Point de place au symbolisme de Mallarmé, au néo-symbolisme de Jean Royère et au romantisme farouchement combattus, mais place à Jean Racine, Nicolas Boileau (à qui on consacre un numéro spécial) et aux maîtres du XVIIe siècle.
Malgré leur attachement au classicisme, Les Guêpes font toutefois parfois preuve d'ouverture d'esprit en s'intéressant à des auteurs tels que Jules Romains et les unanimistes, aux membres du Groupe de l'Abbaye, ou encore à des poètes fantaisistes. Tous ces mouvements ont toutefois des points communs avec le groupe de Jean-Marc Bernard : un certain rejet du symbolisme et du romantisme, bref de la génération précédente. Les collaborateurs seront donc assez variés même si souvent ils n'écriront que peu d'articles chacun. On notera donc la participation épisodique de Francis Carco, Tristan Derème, Paul-Jean Toulet, Edouard Ducoté, Maurice Barrès, Paul Claudel, Fagus, Willy, René Boylesve...
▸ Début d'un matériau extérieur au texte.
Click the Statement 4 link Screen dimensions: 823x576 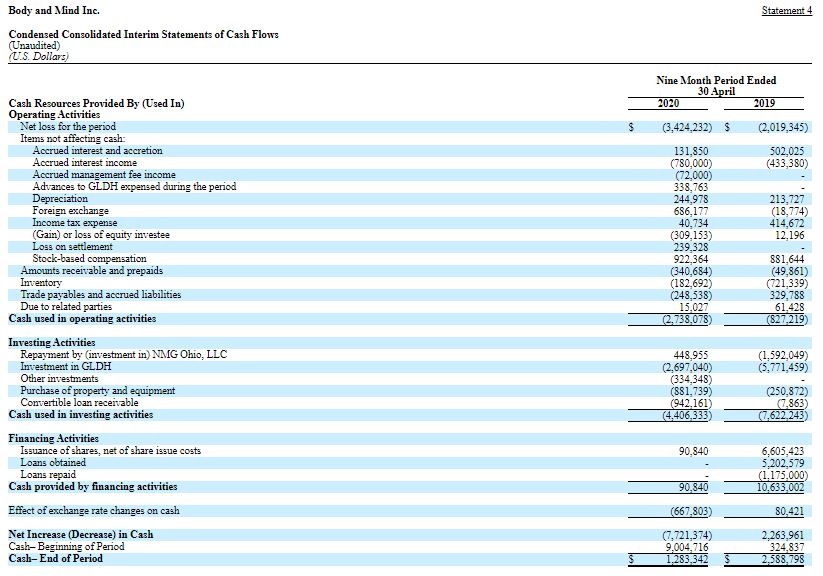click(787, 10)
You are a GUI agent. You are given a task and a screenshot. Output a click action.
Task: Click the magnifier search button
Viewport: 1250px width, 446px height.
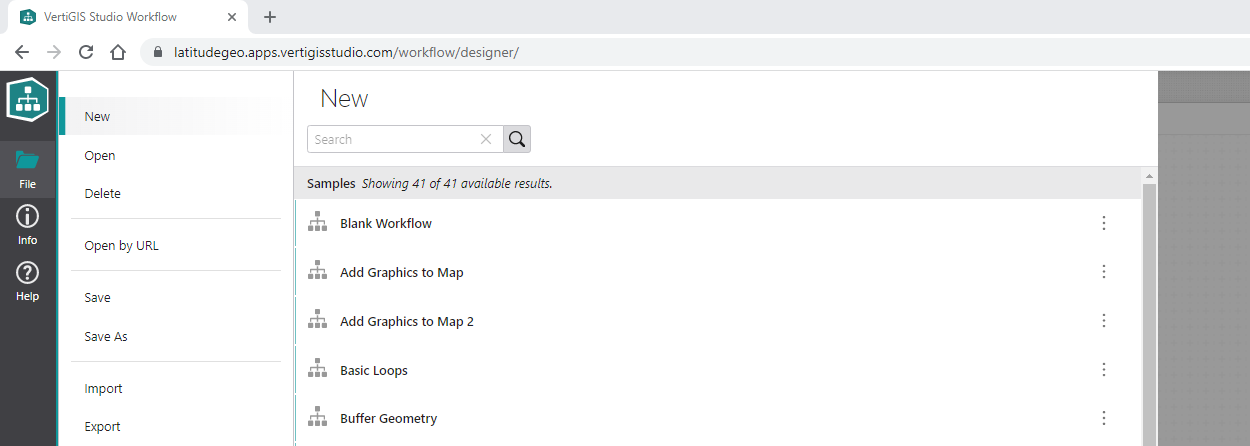pos(517,139)
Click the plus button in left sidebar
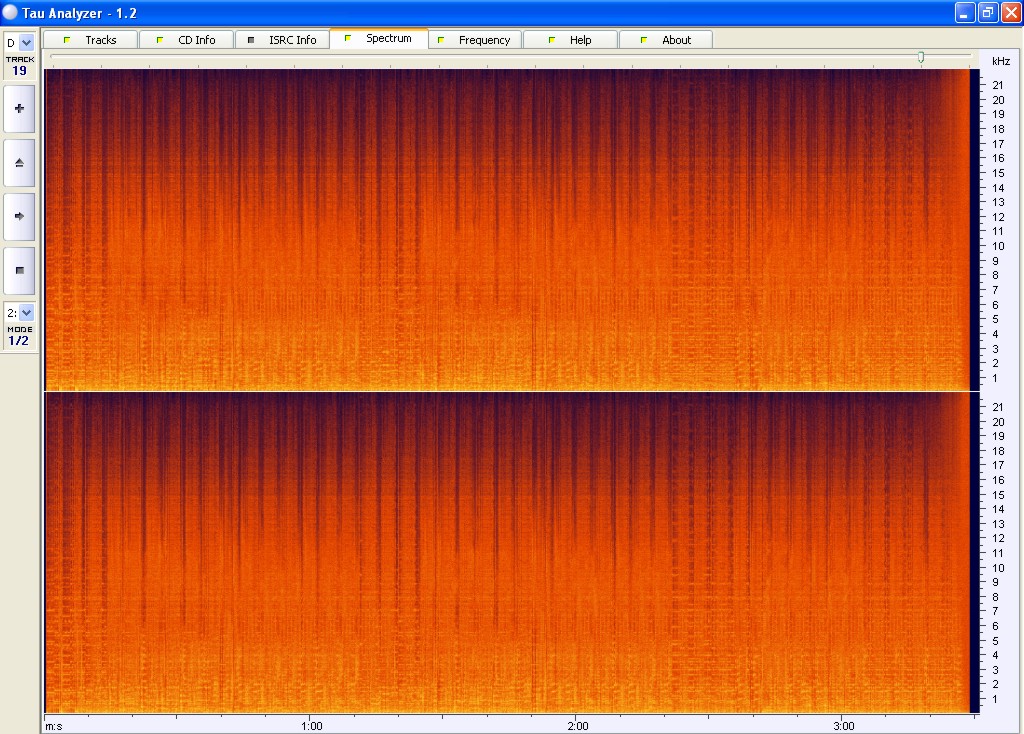The image size is (1024, 734). click(x=19, y=109)
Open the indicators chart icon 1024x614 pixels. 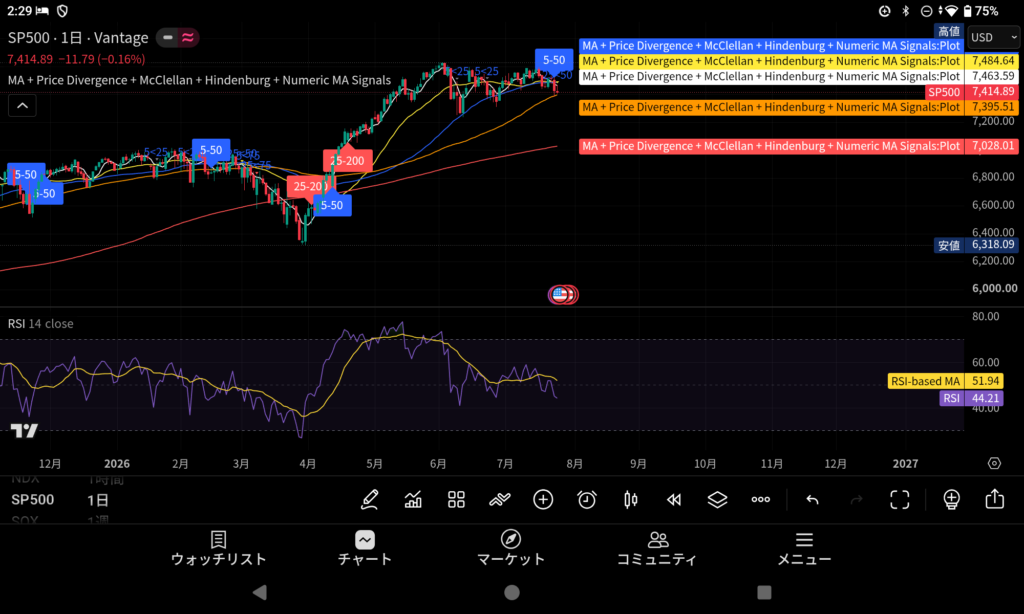[413, 500]
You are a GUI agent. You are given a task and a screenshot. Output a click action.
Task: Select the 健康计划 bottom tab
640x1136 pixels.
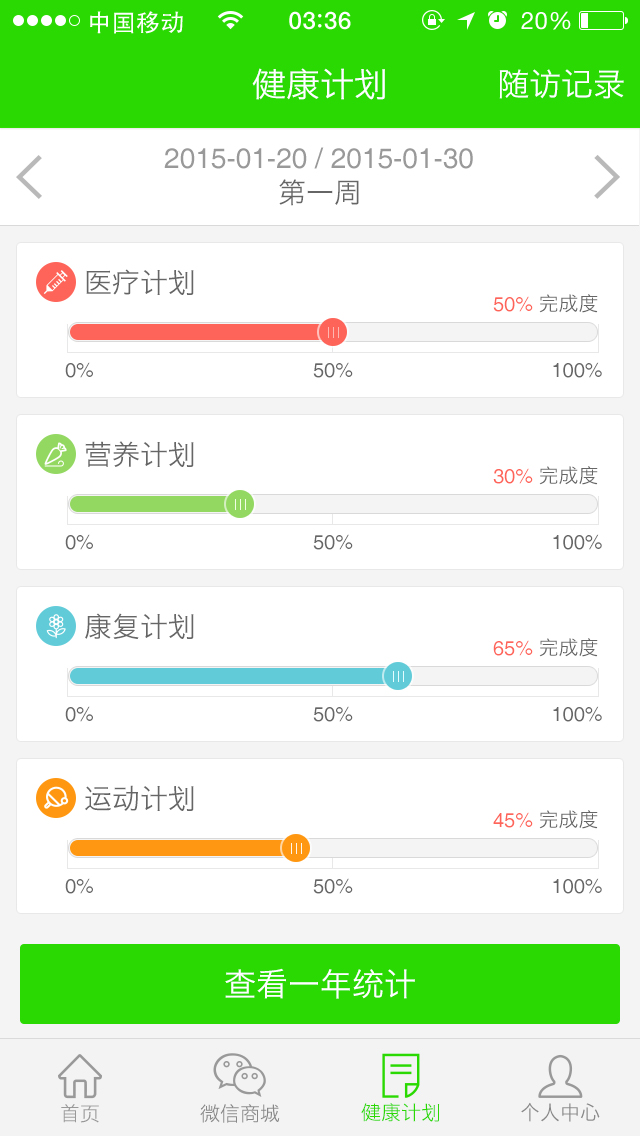click(400, 1087)
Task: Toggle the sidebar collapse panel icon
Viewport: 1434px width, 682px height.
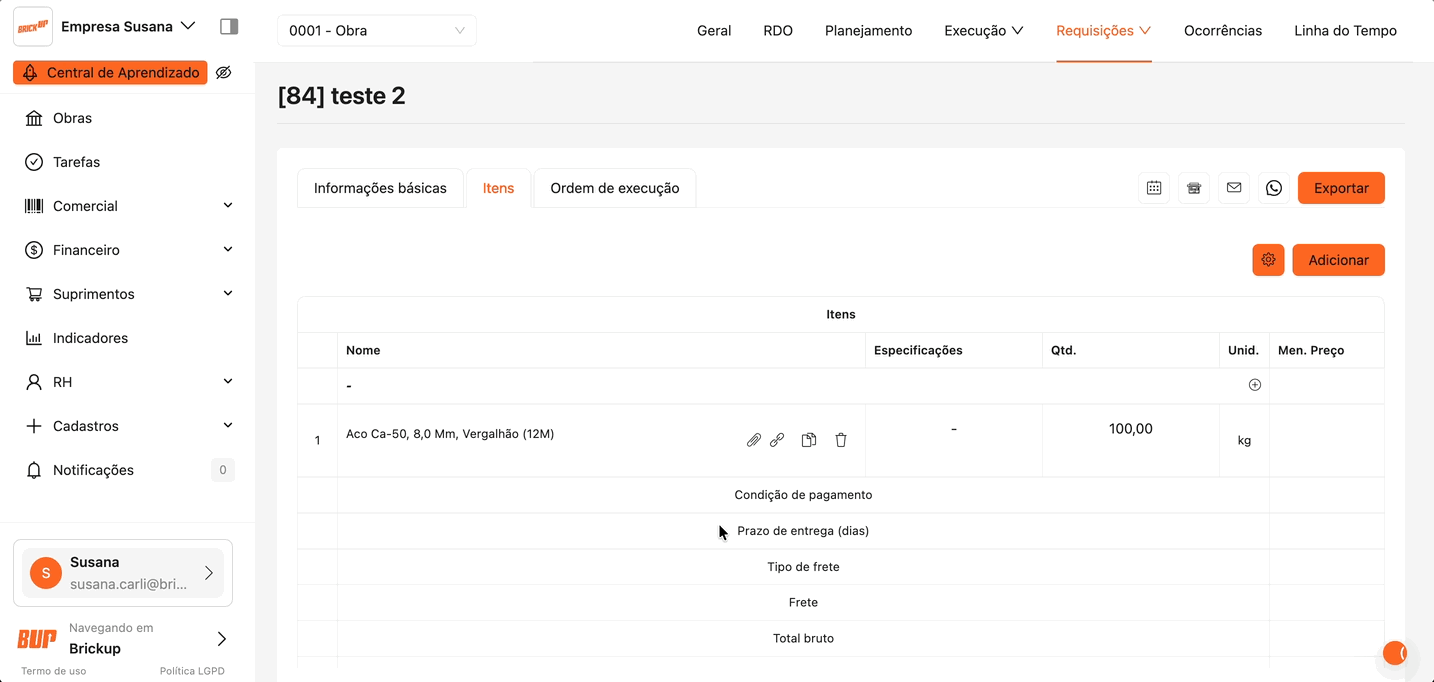Action: point(229,27)
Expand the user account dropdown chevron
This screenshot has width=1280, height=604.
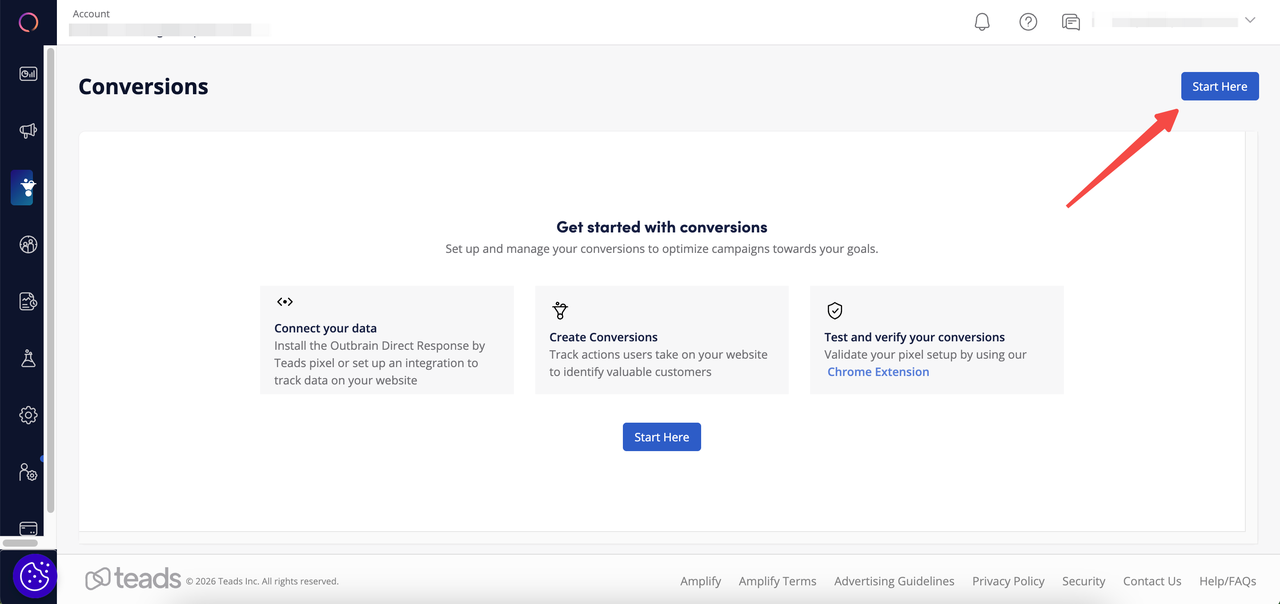pyautogui.click(x=1249, y=21)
« Les mots sont beaux d’avoir un sens » déclare Henri Clouard, et dans une optique de « rééduquer une élite » pour atteindre peu à peu le plus grand nombre possible, le rôle du critique est de distinguer le beau du laid. Cela contribue à la réforme de l'intelligence préconisée par Maurras. Le culturel est sacralisé mais... reste toujours subordonné au politique !
Comme Gil Charbonnier l’analyse finement, « romantisme, parnasse, symbolisme sont une illustration littéraire de la liberté individuelle née du développement de la démocratie, lequel est perçu comme un mal ». Hantée par l’idée (supposée) de décadence des arts et de l’esprit français, Les guêpes défendent donc le retour à la Monarchie autoritaire tel que Maurras l’envisage, seul système permettant de restaurer les Belles Lettres en France. Le groupe défend aussi son attachament au Catholicisme même si la religion n'est clairement pas leur sujet de prédilection.
Les Guêpes luttent aussi contre « les barbares », les dreyfusards et sont farouchement anti-allemands et antisémites. Ceci ne les empêche pas de respecter certains de leurs adversaires, faisant parfois même taire leurs préjugés. A l'inverse, il leur arrive de ne pas toujours être tendres avec leurs amis. Ajoutons à ceci que des divergences d'opinions parmi les rédacteurs, ce qui peut brouiller leur discours.